Title: Army Private, War of 1812; Army Colonel, Civil War
Birthdate: March 22, 1796
Death Date: February 10, 1876
Plot Location: Section 128, Lot 3
Some people say life begins at 65, but for John Kidd Murphy, that’s when he enlisted in the army. Philadelphia-born in 1796, he was one of a very few who served his country in both the War of 1812 and in the Civil War as one of its oldest field officers.
He joined the War of 1812 at the age of 16. After that, he became a member of the Junior Artillerists, and was elected lieutenant of that company. John married a woman named Maria and had William in 1822, Jacob in 1831, and Catharine in 1835.
Perhaps due in part to his military background, John was elected Constable of the Locust Ward in 1830 and later served as High Constable of the City of Philadelphia. Whether this was a paid position isn’t known, and neither is his occupation during the next two decades. With the approaching war with Mexico in 1846, John raised a company of volunteers to fight, but the quotas were filled and his men weren’t needed.
Meanwhile, the policing system in Philadelphia County was largely voluntary, understaffed, and not well organized, but consolidation of city and county brought major changes in 1854. John was elected “Marshall,” the top police position. He outfitted all officers in uniforms, drilled them in military manner, and had the first police telegraph installed.
In his spare time, John was made a Freemason in the Montgomery Lodge 19 on October 2, 1817 and was elected as the Right Worshipful Master in December, 1828. He was the representative to the Grand Lodge for many years, one of the trustees of the Grand Lodge Dues Fund, and later made an honorary life member.
In July, 1861 John recruited men for the 29th Pennsylvania Volunteer Infantry and was elected Colonel of the unit. One of his first recruits was his son, William. The first major action was May 24-28, 1862 at the first Battle of Winchester. Union forces (with 6,500 men) were commanded by Major General Nathaniel Banks and the South (with 16,000 men) by Major General T. J. “Stonewall” Jackson. The South won the battle and Col. Murphy was captured.
A captain in the 29th, in an after-action report to his superior, wrote “Col. John K. Murphy acted coolly and calmly during the engagement. He had lost his horse upon the field, and being advanced in age, was unable to make a successful retreat. He was captured by the rebel cavalry in the streets of Winchester after bravely attempting a resistance.”
He was sent to two Confederate camps: Libby Prison in Richmond and Salisbury Prison, near Charlotte, North Carolina. After a prisoner exchange in December, the Colonel returned to command the 29th that same month in the Battle of Fredericksburg, and was honorably discharged due to age on April 23, 1863.
But age didn’t stop him. He was then commissioned first as Captain and commander of the 121st Company, 2nd Veterans Reserve Battalion, then the 131st Company, 2nd Reserve Battalion, and led the two units in the defenses of Philadelphia until the end of the war.
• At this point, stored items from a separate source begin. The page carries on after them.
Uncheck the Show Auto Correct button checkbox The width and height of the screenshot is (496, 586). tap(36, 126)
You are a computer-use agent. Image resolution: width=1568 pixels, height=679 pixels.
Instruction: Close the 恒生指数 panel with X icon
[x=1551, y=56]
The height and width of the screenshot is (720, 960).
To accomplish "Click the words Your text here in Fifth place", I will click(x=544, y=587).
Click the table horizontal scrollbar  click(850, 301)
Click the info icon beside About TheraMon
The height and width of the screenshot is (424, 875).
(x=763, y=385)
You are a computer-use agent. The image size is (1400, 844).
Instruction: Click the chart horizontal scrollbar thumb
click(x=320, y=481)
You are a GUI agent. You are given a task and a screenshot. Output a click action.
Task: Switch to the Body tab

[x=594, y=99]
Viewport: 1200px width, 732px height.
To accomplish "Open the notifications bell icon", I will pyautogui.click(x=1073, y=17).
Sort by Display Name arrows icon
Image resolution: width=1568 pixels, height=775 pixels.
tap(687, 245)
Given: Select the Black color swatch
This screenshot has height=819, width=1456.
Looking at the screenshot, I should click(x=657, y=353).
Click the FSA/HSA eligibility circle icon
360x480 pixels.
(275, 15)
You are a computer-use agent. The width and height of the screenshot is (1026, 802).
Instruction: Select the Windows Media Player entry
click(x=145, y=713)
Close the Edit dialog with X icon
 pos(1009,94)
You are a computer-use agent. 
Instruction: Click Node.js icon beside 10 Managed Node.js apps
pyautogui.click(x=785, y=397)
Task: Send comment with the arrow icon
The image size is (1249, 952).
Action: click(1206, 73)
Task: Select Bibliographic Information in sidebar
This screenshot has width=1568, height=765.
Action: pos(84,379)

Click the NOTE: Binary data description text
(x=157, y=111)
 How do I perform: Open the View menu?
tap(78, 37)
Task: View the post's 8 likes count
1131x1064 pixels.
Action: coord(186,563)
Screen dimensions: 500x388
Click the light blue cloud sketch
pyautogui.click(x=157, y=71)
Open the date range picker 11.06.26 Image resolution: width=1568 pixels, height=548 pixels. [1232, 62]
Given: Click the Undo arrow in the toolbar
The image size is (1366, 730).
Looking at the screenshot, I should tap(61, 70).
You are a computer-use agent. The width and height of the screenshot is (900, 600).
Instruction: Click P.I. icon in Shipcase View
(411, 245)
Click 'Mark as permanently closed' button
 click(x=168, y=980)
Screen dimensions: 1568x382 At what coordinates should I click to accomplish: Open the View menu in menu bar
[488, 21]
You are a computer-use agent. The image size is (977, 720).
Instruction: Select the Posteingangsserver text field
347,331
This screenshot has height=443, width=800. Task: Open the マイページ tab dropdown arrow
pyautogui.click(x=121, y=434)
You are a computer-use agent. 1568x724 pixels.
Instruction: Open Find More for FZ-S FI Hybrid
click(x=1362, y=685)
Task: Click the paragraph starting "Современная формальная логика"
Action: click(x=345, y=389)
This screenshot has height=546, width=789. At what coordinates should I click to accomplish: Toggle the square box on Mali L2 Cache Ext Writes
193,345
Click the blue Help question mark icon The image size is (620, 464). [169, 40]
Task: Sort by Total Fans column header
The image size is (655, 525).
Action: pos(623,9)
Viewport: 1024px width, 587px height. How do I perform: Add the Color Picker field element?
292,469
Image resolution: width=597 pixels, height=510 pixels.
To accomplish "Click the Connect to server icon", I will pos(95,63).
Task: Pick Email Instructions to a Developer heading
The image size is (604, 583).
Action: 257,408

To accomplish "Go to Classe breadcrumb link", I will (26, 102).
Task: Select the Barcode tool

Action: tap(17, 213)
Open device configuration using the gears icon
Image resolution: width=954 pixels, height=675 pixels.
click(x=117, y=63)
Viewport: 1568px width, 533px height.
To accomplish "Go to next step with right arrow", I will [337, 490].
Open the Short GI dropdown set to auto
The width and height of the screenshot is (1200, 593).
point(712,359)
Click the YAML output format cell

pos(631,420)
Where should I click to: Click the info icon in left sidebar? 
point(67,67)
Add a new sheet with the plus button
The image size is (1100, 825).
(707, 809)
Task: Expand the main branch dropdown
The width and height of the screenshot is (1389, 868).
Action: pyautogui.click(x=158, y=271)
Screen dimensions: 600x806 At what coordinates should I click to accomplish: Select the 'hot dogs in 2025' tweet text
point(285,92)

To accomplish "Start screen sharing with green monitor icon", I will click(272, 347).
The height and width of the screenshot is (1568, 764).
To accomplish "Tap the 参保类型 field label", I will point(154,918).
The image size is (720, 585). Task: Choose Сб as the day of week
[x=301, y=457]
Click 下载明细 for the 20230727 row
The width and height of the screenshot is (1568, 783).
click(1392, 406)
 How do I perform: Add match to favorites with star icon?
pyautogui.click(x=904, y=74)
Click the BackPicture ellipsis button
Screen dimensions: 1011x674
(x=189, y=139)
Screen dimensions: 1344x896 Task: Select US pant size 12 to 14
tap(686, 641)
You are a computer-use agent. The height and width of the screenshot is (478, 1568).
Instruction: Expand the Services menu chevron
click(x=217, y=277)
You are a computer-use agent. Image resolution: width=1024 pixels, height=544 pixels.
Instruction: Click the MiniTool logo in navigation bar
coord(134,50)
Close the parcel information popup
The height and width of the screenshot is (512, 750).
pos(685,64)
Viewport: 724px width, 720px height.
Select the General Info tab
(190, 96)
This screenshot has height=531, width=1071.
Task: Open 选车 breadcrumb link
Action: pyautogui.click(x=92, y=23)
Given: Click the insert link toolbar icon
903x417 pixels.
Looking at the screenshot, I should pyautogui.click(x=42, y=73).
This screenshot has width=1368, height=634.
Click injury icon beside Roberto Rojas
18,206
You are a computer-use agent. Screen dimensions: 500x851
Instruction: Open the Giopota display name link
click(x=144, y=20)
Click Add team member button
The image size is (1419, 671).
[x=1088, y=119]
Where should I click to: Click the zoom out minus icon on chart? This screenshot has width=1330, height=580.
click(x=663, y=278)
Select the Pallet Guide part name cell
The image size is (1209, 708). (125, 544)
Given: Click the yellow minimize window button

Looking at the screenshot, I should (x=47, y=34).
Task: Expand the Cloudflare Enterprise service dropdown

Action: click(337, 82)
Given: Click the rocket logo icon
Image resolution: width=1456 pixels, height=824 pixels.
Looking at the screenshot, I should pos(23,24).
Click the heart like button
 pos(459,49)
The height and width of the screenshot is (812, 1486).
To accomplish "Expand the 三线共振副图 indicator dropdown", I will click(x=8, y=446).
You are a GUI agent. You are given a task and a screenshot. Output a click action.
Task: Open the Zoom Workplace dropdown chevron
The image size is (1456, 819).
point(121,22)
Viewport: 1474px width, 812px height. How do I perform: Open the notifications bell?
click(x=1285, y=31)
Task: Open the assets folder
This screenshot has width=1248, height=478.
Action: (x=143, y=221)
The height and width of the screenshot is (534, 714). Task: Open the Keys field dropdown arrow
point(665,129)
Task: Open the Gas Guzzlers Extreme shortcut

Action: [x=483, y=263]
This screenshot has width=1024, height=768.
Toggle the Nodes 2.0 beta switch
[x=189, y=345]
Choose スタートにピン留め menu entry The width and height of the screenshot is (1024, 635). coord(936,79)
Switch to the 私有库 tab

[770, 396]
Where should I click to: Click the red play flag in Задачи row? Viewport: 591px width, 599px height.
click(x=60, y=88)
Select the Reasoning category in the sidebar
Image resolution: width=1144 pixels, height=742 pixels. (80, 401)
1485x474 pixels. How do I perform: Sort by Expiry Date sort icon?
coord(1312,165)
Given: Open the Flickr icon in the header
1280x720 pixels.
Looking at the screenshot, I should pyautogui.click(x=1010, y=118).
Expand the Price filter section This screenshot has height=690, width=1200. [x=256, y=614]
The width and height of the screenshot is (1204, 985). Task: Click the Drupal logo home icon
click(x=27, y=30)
On March 24, 1865 John was given the honorary rank of Brevet Brigadier General for “gallant and meritorious service.”
A biographer of his time wrote of him, “General Murphy was a man of fine presence, of great physical strength, of indomitable courage, while the numerous responsible positions he held, both civil and military, prove him to have been of exalted capacities. In the community where he spent so many years of an active and useful life, his upright character commanded universal respect as one who faithfully performed all the duties of the citizen, the patriot, and soldier.”
He died in Philadelphia at the age of 79, and is interred with Eleanor and his two sons, William and Jacob. The son of Jacob, Charles, is named on the left side of the headstone with his wife, Blanche.